Le verdict a été rendu par la Haute Cour d’Accra, qui a reconnu M. Boasiako coupable d’avoir illégalement cédé des droits miniers et facilité des activités d’extraction non autorisées sur une concession située à Samreboi, dans la région de l’Ouest. Sa société, Akonta Mining Limited, a également été condamnée à une amende de plus de 120 000 cedis ghanéens, soit environ 6 millions de FCFA.
Selon les magistrats, les droits miniers ont été transférés sans l’autorisation préalable du ministère des Terres et des Ressources naturelles, en violation des dispositions légales en vigueur. La présidente du tribunal a estimé que les preuves produites par l’accusation établissaient la culpabilité de l’accusé « au-delà de tout doute raisonnable ».
À l’issue de l’audience, un porte-parole du parquet a salué une décision qui, selon lui, « démontre que nul n’est au-dessus de la loi, quel que soit son rang politique ».
Cette condamnation revêt une portée symbolique importante. Bernard Antwi Boasiako est l’un des principaux dirigeants du NPP dans la région d’Ashanti, bastion historique de cette formation politique. Son dossier intervient dans un contexte où les autorités intensifient leur lutte contre le galamsey, un phénomène qui provoque une déforestation massive, la pollution des cours d’eau et la dégradation des terres agricoles à travers le pays.
La défense de l’opposant a immédiatement annoncé son intention de faire appel, dénonçant une décision qu’elle juge « injuste » et « politiquement motivée ». Dans un communiqué, le NPP a accusé le gouvernement du président John Mahama de vouloir affaiblir l’opposition à l’approche des prochaines échéances électorales.
Le gouvernement a rejeté ces accusations, affirmant que cette condamnation illustre la volonté des autorités de faire appliquer la loi sans distinction de statut politique. Les autorités estiment qu’il s’agit d’une étape importante dans la lutte contre l’exploitation minière illégale, considérée comme l’un des principaux défis environnementaux du Ghana.

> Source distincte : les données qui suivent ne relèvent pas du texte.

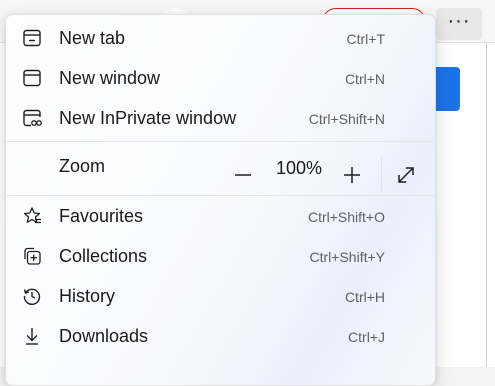  What do you see at coordinates (220, 78) in the screenshot?
I see `menu-item-new-window: New window Ctrl+N` at bounding box center [220, 78].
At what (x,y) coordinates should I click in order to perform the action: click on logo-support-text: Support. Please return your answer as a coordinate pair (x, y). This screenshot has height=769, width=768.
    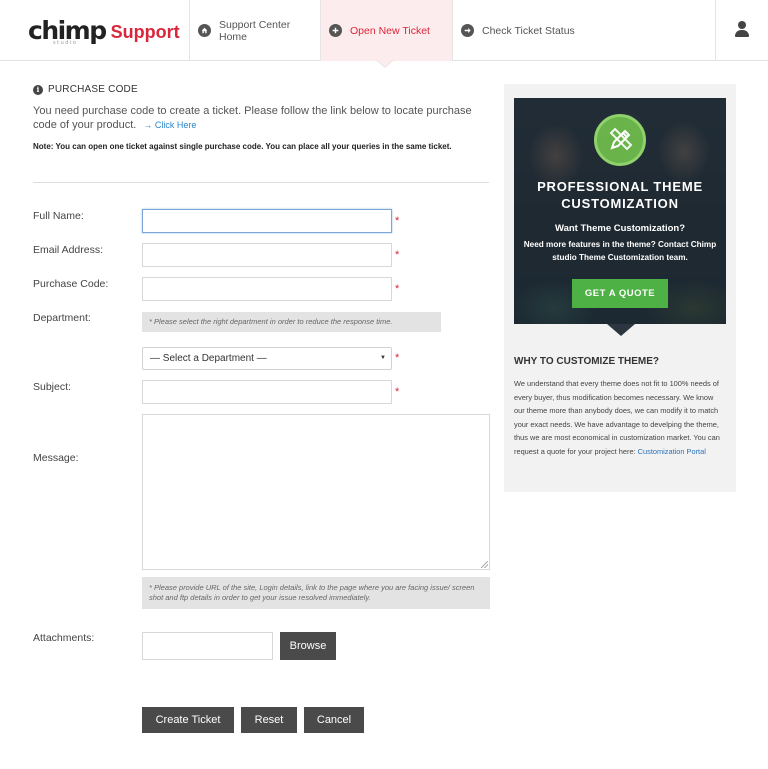
    Looking at the image, I should click on (145, 32).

Depuis plusieurs années, le galamsey s’est imposé comme une préoccupation majeure. Alimentée par la hausse des prix de l’or, la pauvreté dans les zones rurales et l’implication de réseaux informels influents, cette activité continue de menacer les écosystèmes du pays ainsi que les moyens de subsistance de nombreuses communautés.
Les organisations de défense de l’environnement ont salué le jugement tout en appelant les autorités à poursuivre l’ensemble des personnes impliquées dans ces activités illégales. Elles estiment que seule une application rigoureuse de la loi permettra d’enrayer la destruction des forêts et des ressources en eau.
En attendant l’examen de l’appel annoncé par la défense, cette décision de justice envoie un signal fort : le Ghana entend renforcer sa lutte contre l’exploitation minière illégale, y compris lorsque les personnes poursuivies appartiennent aux plus hauts cercles de la vie politique.